There was some discussion of emerging insurtechs. However, there was a sense from some that they were not tackling the problem most key to the gathered businesses, such as speeding up the underwriting process.

Ronan Hanrahan, QBE director of shared services, said: “How many of them are vested in analysing a 40-page document using AI to pick out the insights, versus how much energy is going into digitising the data streams in the first place? For Platform Placing Limited you get a slip out of it. It’s a PDF document.

“We then have to convert that back into some sort of digital stream. Do we ever stop to think: ‘Well, maybe we could just capture the data in a structural format on forms?’ So, thinking far enough up the chain is something that we’re not good at as an industry.

“We as carriers probably go as far as the brokers. I suspect the brokers, probably, concentrate more on the carriers than they do on the customer.”

Connectivity and prevention

Insurers have talked about moving towards risk prevention, rather than just being there to pay out claims, in recent years. Attendees expressed optimism that new advancements were now occurring to enable this, particularly in the specialty market where they have traditionally been slower to take off than in the personal lines space.

However, they expressed some consternation over legacy systems slowing down these processes.

Darren Sharp, group head of IT at Tokio Marine Kiln, said: “It’s happening somewhere. If you look at shipping, they’re now using the sensors to work out if the captain is taking a short-cut through Somalian water and alert you, and reduce that risk of the terrorist attack. So it’s not just knowing if the cargo on the ship is too hot and the tulips are dead by the time they land.

“It’s growing hugely. And that’s more in the specialist space, whereas, traditionally it was sensors in cars and stuff, which we’re seeing far more in personal lines. So, it’s happening in pockets.”
Emrich added: “Application program interface, for us, is the key. And it’s being talked about regularly around our core table, which is good to know. But from two perspectives, you’ve got the retail commodity end of insurance where it’s all about making sure you sell your product really frictionlessly through whatever aggregator, portals, so that people aren’t rekeying to get pricing and so forth.

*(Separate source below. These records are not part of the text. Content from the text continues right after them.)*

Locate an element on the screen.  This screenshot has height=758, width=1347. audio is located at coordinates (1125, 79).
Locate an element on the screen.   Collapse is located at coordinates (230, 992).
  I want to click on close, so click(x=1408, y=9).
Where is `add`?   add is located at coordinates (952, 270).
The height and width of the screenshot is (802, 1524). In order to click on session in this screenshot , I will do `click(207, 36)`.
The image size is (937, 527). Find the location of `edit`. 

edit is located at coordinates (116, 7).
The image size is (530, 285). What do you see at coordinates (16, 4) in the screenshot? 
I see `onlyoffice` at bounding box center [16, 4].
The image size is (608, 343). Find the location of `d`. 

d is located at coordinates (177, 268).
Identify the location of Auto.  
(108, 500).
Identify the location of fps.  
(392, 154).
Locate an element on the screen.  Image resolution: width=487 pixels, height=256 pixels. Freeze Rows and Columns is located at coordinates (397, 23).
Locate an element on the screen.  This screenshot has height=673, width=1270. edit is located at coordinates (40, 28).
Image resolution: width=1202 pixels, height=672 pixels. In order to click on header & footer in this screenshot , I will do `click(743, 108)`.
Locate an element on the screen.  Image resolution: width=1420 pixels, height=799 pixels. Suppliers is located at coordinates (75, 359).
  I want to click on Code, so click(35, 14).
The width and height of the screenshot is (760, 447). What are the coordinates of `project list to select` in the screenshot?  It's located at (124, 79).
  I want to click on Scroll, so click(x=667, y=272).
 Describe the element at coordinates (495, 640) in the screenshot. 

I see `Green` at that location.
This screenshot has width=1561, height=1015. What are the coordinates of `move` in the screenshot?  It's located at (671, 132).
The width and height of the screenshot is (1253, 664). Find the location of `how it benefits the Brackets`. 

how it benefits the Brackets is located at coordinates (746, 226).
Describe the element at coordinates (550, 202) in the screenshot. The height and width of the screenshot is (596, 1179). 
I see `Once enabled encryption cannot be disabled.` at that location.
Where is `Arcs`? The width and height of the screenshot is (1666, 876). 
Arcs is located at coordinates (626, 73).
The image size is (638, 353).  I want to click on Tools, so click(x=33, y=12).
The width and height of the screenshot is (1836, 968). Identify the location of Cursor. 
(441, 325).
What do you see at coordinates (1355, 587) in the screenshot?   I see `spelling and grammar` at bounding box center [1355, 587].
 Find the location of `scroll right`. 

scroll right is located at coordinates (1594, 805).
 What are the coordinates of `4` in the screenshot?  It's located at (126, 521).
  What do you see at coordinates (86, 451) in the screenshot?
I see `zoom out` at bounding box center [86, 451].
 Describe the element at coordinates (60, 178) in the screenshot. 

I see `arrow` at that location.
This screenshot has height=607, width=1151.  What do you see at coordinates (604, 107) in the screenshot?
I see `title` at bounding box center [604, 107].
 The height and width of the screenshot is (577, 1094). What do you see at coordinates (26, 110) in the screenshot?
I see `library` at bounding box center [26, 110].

“So, that’s all about API connectivity to rating engines and so forth. And then, for the speciality end, which is predominantly located in EC3, it’s all about efficiency of movement of data through our various different legacy systems, which were all designed before APIs were even invented.

“We’re having to either throw the whole thing out or wrap our legacy systems in APIs, so that we can be super-efficient.”

Sharp concluded that any investment needs to be spent in the right place for this to work: “In our organisation what they’ve spent the money was on was ‘here’s the nice pretty front end and we’ll just ask the broker 10 questions and then this person sat at a desk that cost £15,000 a year will enter 42 screens and calculate all the tax’ and the whole journey is like three weeks. It’s not digital at all.

“You need tools for automation and in the short-term that’s things like robotic process automation so you can chuck away some of those legacy systems. And even just some nice equipment for the employees, who have much nicer stuff at home than they’ve got in the office.

“So, making them more efficient, creates the time to allow them to get more involved and these kinds of initiatives. It just keeps them more motivated.”